Smart, strategic sellers get that, and they’re making their moves now – not six months or a year from now. They’re the ones receiving multiple offers over their asking price because there just isn’t a lot of competition for buyers’ attention. They’re out there now, well before everyone else joins the party, tipping the scales back in favor of buyers once again.

Below is a market-by-market report from our local offices:

Silicon Valley – “It’s nuts out there,” our Cupertino manager said. Both sales activity and inventory are increasing and a third of sales are resulting in multiple offers. Our Los Altos manager reports that the single-family home segment of the market continues to surge and he’s seeing multiple offers in double digits and overbids of 10-15% on well-priced homes in good school districts in Los Altos, Mountain View and Cupertino areas.  Some activity is driven from the “Facebook buzz” and some from the stock market uptick. Financing is still a problem for many and some buyers make cash offers to out compete the others and then try to get a loan during the escrow period.  Interesting times ahead as we have lost inventory in Santa Clara County each week this year beginning the second week of January. We are seeing an uptick in multiple offers at all levels of the market in the Los Gatos area. In San Jose, our Almaden office manager says overpriced listings are not selling.  However, you cannot underprice a home.  It will and does get bid up – typically much higher than if you came out asking that price.  Sellers who feel the market is healthier are confusing that it is time to raise prices.  That’s not working.  Overall inventory is lowest we’ve seen in a decade. Similarly, our San Jose Main manager says inventory continues to decline. Open houses are extremely active. Low interest rates and increased consumer confidence is driving the market. Multiple offers are common in all price ranges. Sales activity is also up in Willow Glen.

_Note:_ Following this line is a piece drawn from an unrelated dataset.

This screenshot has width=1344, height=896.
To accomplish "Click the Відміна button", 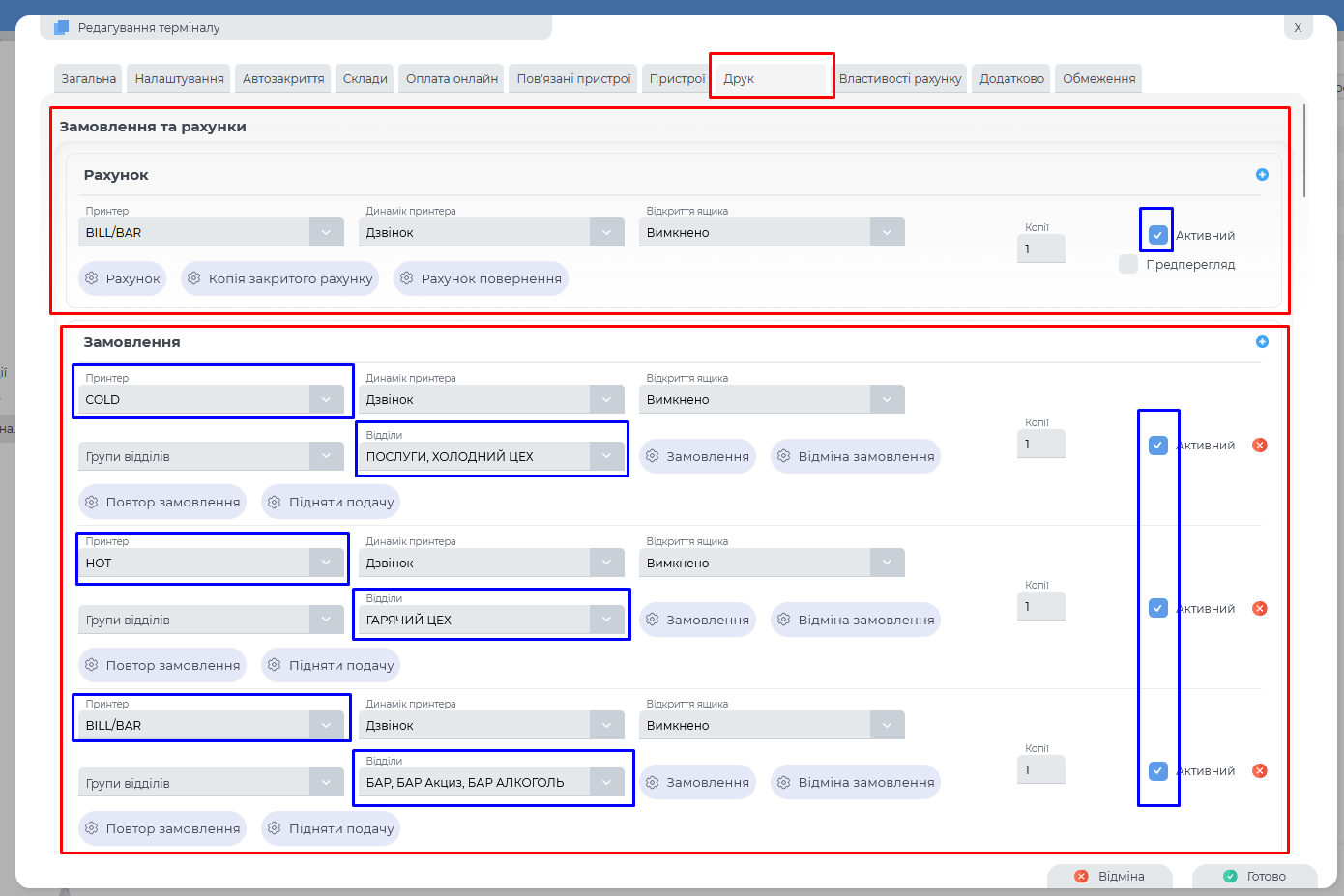I will [1110, 876].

SF Peninsula — Our Burlingame manager says agents are “crazy busy” and honing their multiple offer skills as it seems that every home in every price point has multiple buyers making offers. We are back to the non-contingent 1-3% per offer over asking type of market, last seen in 2004-2006. One Burlingame listing had 7 offers. The winning offer was $200k over asking. One other listing had 9 offers, and $179k over asking only got a backup position.  The challenge now is taking the buyers who are rightfully afraid of overpaying for a property through the process enough times and suffering enough disappointment that they begin to understand what it will take to be successful in an offer. In Half Moon Bay, our local office is seeing a lot of buyers from the over the hill coming to the coast with serious interest due to the low inventory and multiple offers situations on the Peninsula. Our Menlo Park manager says she’s seeing some “pretty vicious competition” for prime housing there.  If buyers do not have 50% down, it is VERY difficult to buy a house.  The local market still needs a lot more inventory. Buyers want to buy now. Our Palo Alto manager says they’re still suffering from extremely low inventory – probably a seven year low.  There are approximately 20 listings for 425 agents in Palo Alto.  Quite a few off-market sales are occurring – adding to an inflamed market. There was some good action in the Woodside office, including a couple of big sales – $8 million and $13 million. In San Carlos almost all sales are multiple offers due to extremely low inventory.